Dataset records:
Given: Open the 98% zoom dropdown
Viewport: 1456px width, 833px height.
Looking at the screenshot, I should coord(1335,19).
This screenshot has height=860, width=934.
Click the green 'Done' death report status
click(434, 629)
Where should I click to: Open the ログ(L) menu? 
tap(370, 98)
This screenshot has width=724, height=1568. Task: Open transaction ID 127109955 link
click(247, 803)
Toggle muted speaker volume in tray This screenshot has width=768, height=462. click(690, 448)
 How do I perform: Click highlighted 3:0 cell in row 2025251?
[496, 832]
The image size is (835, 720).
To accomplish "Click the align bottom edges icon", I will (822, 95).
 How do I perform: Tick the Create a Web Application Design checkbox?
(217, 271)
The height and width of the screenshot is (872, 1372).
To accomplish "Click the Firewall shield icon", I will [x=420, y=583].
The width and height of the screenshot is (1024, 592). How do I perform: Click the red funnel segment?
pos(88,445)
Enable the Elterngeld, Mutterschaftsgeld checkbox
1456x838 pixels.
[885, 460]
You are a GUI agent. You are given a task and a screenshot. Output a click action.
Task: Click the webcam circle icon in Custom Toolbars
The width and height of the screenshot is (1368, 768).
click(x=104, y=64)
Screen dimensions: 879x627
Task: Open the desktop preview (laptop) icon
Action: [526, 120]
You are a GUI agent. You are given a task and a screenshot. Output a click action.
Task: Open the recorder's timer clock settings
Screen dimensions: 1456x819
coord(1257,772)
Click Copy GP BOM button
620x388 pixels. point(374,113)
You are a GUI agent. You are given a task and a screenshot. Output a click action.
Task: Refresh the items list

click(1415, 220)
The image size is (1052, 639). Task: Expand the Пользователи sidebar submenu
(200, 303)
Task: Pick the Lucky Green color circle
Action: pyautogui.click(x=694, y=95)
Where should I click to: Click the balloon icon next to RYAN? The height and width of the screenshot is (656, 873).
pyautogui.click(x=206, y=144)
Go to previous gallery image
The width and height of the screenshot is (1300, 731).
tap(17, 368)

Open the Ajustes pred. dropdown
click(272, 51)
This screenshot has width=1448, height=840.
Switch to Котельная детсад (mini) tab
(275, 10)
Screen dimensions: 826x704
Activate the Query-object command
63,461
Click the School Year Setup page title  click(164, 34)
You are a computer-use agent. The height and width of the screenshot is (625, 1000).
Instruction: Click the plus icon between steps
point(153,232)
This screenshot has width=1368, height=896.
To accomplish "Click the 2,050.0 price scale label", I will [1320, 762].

_REQUEST:_ Revise the listing above by changing every "GUI agent" to "desktop agent", keeping everything else as it is.

_TASK RESULT:_
Given: Open the 98% zoom dropdown
Viewport: 1456px width, 833px height.
Looking at the screenshot, I should coord(1335,19).
This screenshot has height=860, width=934.
Click the green 'Done' death report status
click(434, 629)
Where should I click to: Open the ログ(L) menu? 
tap(370, 98)
This screenshot has width=724, height=1568. Task: Open transaction ID 127109955 link
click(247, 803)
Toggle muted speaker volume in tray This screenshot has width=768, height=462. click(690, 448)
 How do I perform: Click highlighted 3:0 cell in row 2025251?
[496, 832]
The image size is (835, 720).
To accomplish "Click the align bottom edges icon", I will (822, 95).
 How do I perform: Tick the Create a Web Application Design checkbox?
(217, 271)
The height and width of the screenshot is (872, 1372).
To accomplish "Click the Firewall shield icon", I will [x=420, y=583].
The width and height of the screenshot is (1024, 592). How do I perform: Click the red funnel segment?
pos(88,445)
Enable the Elterngeld, Mutterschaftsgeld checkbox
1456x838 pixels.
[885, 460]
You are a desktop agent. You are given a task and a screenshot. Output a click action.
Task: Click the webcam circle icon in Custom Toolbars
The width and height of the screenshot is (1368, 768).
click(x=104, y=64)
Screen dimensions: 879x627
Task: Open the desktop preview (laptop) icon
Action: [526, 120]
You are a desktop agent. You are given a task and a screenshot. Output a click action.
Task: Open the recorder's timer clock settings
Screen dimensions: 1456x819
coord(1257,772)
Click Copy GP BOM button
620x388 pixels. point(374,113)
You are a desktop agent. You are given a task and a screenshot. Output a click action.
Task: Refresh the items list

click(1415, 220)
The image size is (1052, 639). Task: Expand the Пользователи sidebar submenu
(200, 303)
Task: Pick the Lucky Green color circle
Action: pyautogui.click(x=694, y=95)
Where should I click to: Click the balloon icon next to RYAN? The height and width of the screenshot is (656, 873).
pyautogui.click(x=206, y=144)
Go to previous gallery image
The width and height of the screenshot is (1300, 731).
tap(17, 368)

Open the Ajustes pred. dropdown
click(272, 51)
This screenshot has width=1448, height=840.
Switch to Котельная детсад (mini) tab
(275, 10)
Screen dimensions: 826x704
Activate the Query-object command
63,461
Click the School Year Setup page title  click(164, 34)
You are a computer-use agent. The height and width of the screenshot is (625, 1000).
Instruction: Click the plus icon between steps
point(153,232)
This screenshot has width=1368, height=896.
To accomplish "Click the 2,050.0 price scale label", I will [1320, 762].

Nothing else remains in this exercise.